The request:
Reproduce every line below verbatim, keeping them in the same order.

Data entries:
•••

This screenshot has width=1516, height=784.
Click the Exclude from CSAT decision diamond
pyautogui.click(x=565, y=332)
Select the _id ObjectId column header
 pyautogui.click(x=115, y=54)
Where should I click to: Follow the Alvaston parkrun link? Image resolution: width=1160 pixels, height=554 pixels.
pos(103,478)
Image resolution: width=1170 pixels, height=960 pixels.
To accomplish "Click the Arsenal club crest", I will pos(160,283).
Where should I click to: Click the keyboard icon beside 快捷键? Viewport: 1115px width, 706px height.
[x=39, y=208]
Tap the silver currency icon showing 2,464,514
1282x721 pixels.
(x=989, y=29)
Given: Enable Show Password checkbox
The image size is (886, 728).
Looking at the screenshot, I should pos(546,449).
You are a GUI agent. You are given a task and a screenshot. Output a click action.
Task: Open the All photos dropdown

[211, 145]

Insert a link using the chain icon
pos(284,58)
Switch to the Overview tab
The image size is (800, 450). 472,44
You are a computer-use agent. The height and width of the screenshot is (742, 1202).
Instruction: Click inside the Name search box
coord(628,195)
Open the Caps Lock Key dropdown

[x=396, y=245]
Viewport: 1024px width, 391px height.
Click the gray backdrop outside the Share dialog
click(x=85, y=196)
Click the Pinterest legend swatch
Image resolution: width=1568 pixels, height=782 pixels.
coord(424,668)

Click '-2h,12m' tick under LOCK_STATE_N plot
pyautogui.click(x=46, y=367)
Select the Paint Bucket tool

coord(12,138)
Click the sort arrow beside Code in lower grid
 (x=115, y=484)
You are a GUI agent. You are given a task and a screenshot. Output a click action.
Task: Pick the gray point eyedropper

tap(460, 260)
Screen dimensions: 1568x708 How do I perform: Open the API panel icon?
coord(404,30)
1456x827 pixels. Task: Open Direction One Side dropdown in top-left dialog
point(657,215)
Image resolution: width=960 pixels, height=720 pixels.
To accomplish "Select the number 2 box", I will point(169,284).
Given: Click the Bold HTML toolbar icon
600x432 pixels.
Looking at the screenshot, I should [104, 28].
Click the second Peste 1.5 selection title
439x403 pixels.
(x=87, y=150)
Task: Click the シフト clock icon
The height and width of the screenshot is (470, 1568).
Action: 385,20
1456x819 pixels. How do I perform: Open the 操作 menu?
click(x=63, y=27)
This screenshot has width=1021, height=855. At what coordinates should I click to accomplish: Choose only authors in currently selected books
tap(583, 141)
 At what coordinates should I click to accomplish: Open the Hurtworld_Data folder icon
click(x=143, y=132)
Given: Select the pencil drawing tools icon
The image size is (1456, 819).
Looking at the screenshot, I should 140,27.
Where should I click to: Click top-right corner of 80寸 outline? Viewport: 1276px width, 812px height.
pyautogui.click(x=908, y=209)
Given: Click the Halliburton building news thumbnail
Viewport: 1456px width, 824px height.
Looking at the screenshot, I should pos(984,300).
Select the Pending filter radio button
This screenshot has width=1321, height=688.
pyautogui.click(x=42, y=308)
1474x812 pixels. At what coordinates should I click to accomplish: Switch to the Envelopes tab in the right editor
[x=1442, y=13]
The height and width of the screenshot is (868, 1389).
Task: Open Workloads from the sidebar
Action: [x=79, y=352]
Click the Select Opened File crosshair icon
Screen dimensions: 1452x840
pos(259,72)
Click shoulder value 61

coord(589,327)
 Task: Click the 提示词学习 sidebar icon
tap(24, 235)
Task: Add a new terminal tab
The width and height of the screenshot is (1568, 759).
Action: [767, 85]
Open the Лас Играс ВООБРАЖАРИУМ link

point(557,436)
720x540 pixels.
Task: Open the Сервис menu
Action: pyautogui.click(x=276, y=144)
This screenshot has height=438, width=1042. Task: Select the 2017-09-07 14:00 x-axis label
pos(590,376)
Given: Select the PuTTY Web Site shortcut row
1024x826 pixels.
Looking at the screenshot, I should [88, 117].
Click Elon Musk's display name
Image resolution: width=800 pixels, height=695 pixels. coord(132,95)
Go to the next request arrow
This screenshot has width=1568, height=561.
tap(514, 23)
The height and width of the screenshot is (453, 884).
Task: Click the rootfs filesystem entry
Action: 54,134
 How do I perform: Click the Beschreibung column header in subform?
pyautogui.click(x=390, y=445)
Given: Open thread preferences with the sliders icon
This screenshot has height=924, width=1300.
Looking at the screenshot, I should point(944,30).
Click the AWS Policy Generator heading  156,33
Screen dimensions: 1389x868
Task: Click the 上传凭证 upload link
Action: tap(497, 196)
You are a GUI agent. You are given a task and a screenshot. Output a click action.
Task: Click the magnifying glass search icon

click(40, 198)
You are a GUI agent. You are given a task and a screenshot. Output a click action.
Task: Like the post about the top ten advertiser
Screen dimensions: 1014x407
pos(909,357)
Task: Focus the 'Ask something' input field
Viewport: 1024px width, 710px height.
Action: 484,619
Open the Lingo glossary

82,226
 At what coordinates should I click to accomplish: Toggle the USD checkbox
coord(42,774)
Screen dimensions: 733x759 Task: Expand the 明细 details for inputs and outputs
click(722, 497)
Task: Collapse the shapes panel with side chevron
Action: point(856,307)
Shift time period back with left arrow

•••

Finished answer:
This screenshot has width=1516, height=784.
Click the Exclude from CSAT decision diamond
pyautogui.click(x=565, y=332)
Select the _id ObjectId column header
 pyautogui.click(x=115, y=54)
Where should I click to: Follow the Alvaston parkrun link? Image resolution: width=1160 pixels, height=554 pixels.
pos(103,478)
Image resolution: width=1170 pixels, height=960 pixels.
To accomplish "Click the Arsenal club crest", I will pos(160,283).
Where should I click to: Click the keyboard icon beside 快捷键? Viewport: 1115px width, 706px height.
[x=39, y=208]
Tap the silver currency icon showing 2,464,514
1282x721 pixels.
(x=989, y=29)
Given: Enable Show Password checkbox
The image size is (886, 728).
Looking at the screenshot, I should pos(546,449).
You are a GUI agent. You are given a task and a screenshot. Output a click action.
Task: Open the All photos dropdown

[211, 145]

Insert a link using the chain icon
pos(284,58)
Switch to the Overview tab
The image size is (800, 450). 472,44
You are a computer-use agent. The height and width of the screenshot is (742, 1202).
Instruction: Click inside the Name search box
coord(628,195)
Open the Caps Lock Key dropdown

[x=396, y=245]
Viewport: 1024px width, 391px height.
Click the gray backdrop outside the Share dialog
click(x=85, y=196)
Click the Pinterest legend swatch
Image resolution: width=1568 pixels, height=782 pixels.
coord(424,668)

Click '-2h,12m' tick under LOCK_STATE_N plot
pyautogui.click(x=46, y=367)
Select the Paint Bucket tool

coord(12,138)
Click the sort arrow beside Code in lower grid
 (x=115, y=484)
You are a GUI agent. You are given a task and a screenshot. Output a click action.
Task: Pick the gray point eyedropper

tap(460, 260)
Screen dimensions: 1568x708 How do I perform: Open the API panel icon?
coord(404,30)
1456x827 pixels. Task: Open Direction One Side dropdown in top-left dialog
point(657,215)
Image resolution: width=960 pixels, height=720 pixels.
To accomplish "Select the number 2 box", I will point(169,284).
Given: Click the Bold HTML toolbar icon
600x432 pixels.
Looking at the screenshot, I should [104, 28].
Click the second Peste 1.5 selection title
439x403 pixels.
(x=87, y=150)
Task: Click the シフト clock icon
The height and width of the screenshot is (470, 1568).
Action: 385,20
1456x819 pixels. How do I perform: Open the 操作 menu?
click(x=63, y=27)
This screenshot has width=1021, height=855. At what coordinates should I click to accomplish: Choose only authors in currently selected books
tap(583, 141)
 At what coordinates should I click to accomplish: Open the Hurtworld_Data folder icon
click(x=143, y=132)
Given: Select the pencil drawing tools icon
The image size is (1456, 819).
Looking at the screenshot, I should 140,27.
Where should I click to: Click top-right corner of 80寸 outline? Viewport: 1276px width, 812px height.
pyautogui.click(x=908, y=209)
Given: Click the Halliburton building news thumbnail
Viewport: 1456px width, 824px height.
Looking at the screenshot, I should pos(984,300).
Select the Pending filter radio button
This screenshot has width=1321, height=688.
pyautogui.click(x=42, y=308)
1474x812 pixels. At what coordinates should I click to accomplish: Switch to the Envelopes tab in the right editor
[x=1442, y=13]
The height and width of the screenshot is (868, 1389).
Task: Open Workloads from the sidebar
Action: [x=79, y=352]
Click the Select Opened File crosshair icon
Screen dimensions: 1452x840
pos(259,72)
Click shoulder value 61

coord(589,327)
 Task: Click the 提示词学习 sidebar icon
tap(24, 235)
Task: Add a new terminal tab
The width and height of the screenshot is (1568, 759).
Action: [767, 85]
Open the Лас Играс ВООБРАЖАРИУМ link

point(557,436)
720x540 pixels.
Task: Open the Сервис menu
Action: pyautogui.click(x=276, y=144)
This screenshot has height=438, width=1042. Task: Select the 2017-09-07 14:00 x-axis label
pos(590,376)
Given: Select the PuTTY Web Site shortcut row
1024x826 pixels.
Looking at the screenshot, I should [88, 117].
Click Elon Musk's display name
Image resolution: width=800 pixels, height=695 pixels. coord(132,95)
Go to the next request arrow
This screenshot has width=1568, height=561.
tap(514, 23)
The height and width of the screenshot is (453, 884).
Task: Click the rootfs filesystem entry
Action: 54,134
 How do I perform: Click the Beschreibung column header in subform?
pyautogui.click(x=390, y=445)
Given: Open thread preferences with the sliders icon
This screenshot has height=924, width=1300.
Looking at the screenshot, I should point(944,30).
Click the AWS Policy Generator heading  156,33
Screen dimensions: 1389x868
Task: Click the 上传凭证 upload link
Action: tap(497, 196)
You are a GUI agent. You are given a task and a screenshot. Output a click action.
Task: Click the magnifying glass search icon

click(40, 198)
You are a GUI agent. You are given a task and a screenshot. Output a click action.
Task: Like the post about the top ten advertiser
Screen dimensions: 1014x407
pos(909,357)
Task: Focus the 'Ask something' input field
Viewport: 1024px width, 710px height.
Action: 484,619
Open the Lingo glossary

82,226
 At what coordinates should I click to accomplish: Toggle the USD checkbox
coord(42,774)
Screen dimensions: 733x759 Task: Expand the 明细 details for inputs and outputs
click(722, 497)
Task: Collapse the shapes panel with side chevron
Action: point(856,307)
Shift time period back with left arrow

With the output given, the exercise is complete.